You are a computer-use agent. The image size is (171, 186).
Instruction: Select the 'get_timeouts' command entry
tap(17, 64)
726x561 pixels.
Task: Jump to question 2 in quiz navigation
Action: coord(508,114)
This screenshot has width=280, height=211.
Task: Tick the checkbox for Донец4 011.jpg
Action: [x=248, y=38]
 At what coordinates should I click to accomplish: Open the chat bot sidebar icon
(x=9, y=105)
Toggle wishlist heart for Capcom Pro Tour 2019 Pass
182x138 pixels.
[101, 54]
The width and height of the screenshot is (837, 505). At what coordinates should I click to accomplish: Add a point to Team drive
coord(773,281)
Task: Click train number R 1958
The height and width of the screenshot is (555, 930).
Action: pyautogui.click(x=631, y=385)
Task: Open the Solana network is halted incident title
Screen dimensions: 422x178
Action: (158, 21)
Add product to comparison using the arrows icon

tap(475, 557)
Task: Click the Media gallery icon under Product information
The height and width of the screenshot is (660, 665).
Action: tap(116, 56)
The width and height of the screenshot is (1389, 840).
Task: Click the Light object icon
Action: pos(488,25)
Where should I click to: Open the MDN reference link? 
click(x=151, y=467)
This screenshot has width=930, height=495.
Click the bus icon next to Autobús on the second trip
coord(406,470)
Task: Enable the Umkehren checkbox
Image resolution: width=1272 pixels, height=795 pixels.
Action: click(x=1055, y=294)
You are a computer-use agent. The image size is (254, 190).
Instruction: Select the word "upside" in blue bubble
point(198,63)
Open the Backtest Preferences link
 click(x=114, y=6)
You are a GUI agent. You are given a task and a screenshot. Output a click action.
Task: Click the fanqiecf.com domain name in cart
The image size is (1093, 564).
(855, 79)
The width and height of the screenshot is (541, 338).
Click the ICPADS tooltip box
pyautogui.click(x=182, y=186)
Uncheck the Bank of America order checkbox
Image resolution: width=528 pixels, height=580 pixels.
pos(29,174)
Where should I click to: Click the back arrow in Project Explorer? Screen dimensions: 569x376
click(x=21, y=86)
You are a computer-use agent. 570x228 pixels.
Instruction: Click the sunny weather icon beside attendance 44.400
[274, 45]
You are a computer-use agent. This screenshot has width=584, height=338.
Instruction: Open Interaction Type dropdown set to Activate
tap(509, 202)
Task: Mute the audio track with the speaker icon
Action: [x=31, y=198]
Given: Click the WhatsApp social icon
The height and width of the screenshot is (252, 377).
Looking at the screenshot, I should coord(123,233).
━━━━━━
Consigne: Recopiez à l'identique chaque ligne des données ci-dessus, du début à la fin.

Résultat attendu:
You are a computer-use agent. The image size is (171, 186).
Instruction: Select the 'get_timeouts' command entry
tap(17, 64)
726x561 pixels.
Task: Jump to question 2 in quiz navigation
Action: coord(508,114)
This screenshot has width=280, height=211.
Task: Tick the checkbox for Донец4 011.jpg
Action: [x=248, y=38]
 At what coordinates should I click to accomplish: Open the chat bot sidebar icon
(x=9, y=105)
Toggle wishlist heart for Capcom Pro Tour 2019 Pass
182x138 pixels.
[101, 54]
The width and height of the screenshot is (837, 505). At what coordinates should I click to accomplish: Add a point to Team drive
coord(773,281)
Task: Click train number R 1958
The height and width of the screenshot is (555, 930).
Action: pyautogui.click(x=631, y=385)
Task: Open the Solana network is halted incident title
Screen dimensions: 422x178
Action: (158, 21)
Add product to comparison using the arrows icon

tap(475, 557)
Task: Click the Media gallery icon under Product information
The height and width of the screenshot is (660, 665).
Action: tap(116, 56)
The width and height of the screenshot is (1389, 840).
Task: Click the Light object icon
Action: pos(488,25)
Where should I click to: Open the MDN reference link? 
click(x=151, y=467)
This screenshot has width=930, height=495.
Click the bus icon next to Autobús on the second trip
coord(406,470)
Task: Enable the Umkehren checkbox
Image resolution: width=1272 pixels, height=795 pixels.
Action: click(x=1055, y=294)
You are a computer-use agent. The image size is (254, 190).
Instruction: Select the word "upside" in blue bubble
point(198,63)
Open the Backtest Preferences link
 click(x=114, y=6)
You are a GUI agent. You are given a task and a screenshot. Output a click action.
Task: Click the fanqiecf.com domain name in cart
The image size is (1093, 564).
(855, 79)
The width and height of the screenshot is (541, 338).
Click the ICPADS tooltip box
pyautogui.click(x=182, y=186)
Uncheck the Bank of America order checkbox
Image resolution: width=528 pixels, height=580 pixels.
pos(29,174)
Where should I click to: Click the back arrow in Project Explorer? Screen dimensions: 569x376
click(x=21, y=86)
You are a computer-use agent. 570x228 pixels.
Instruction: Click the sunny weather icon beside attendance 44.400
[274, 45]
You are a computer-use agent. This screenshot has width=584, height=338.
Instruction: Open Interaction Type dropdown set to Activate
tap(509, 202)
Task: Mute the audio track with the speaker icon
Action: [x=31, y=198]
Given: Click the WhatsApp social icon
The height and width of the screenshot is (252, 377).
Looking at the screenshot, I should coord(123,233).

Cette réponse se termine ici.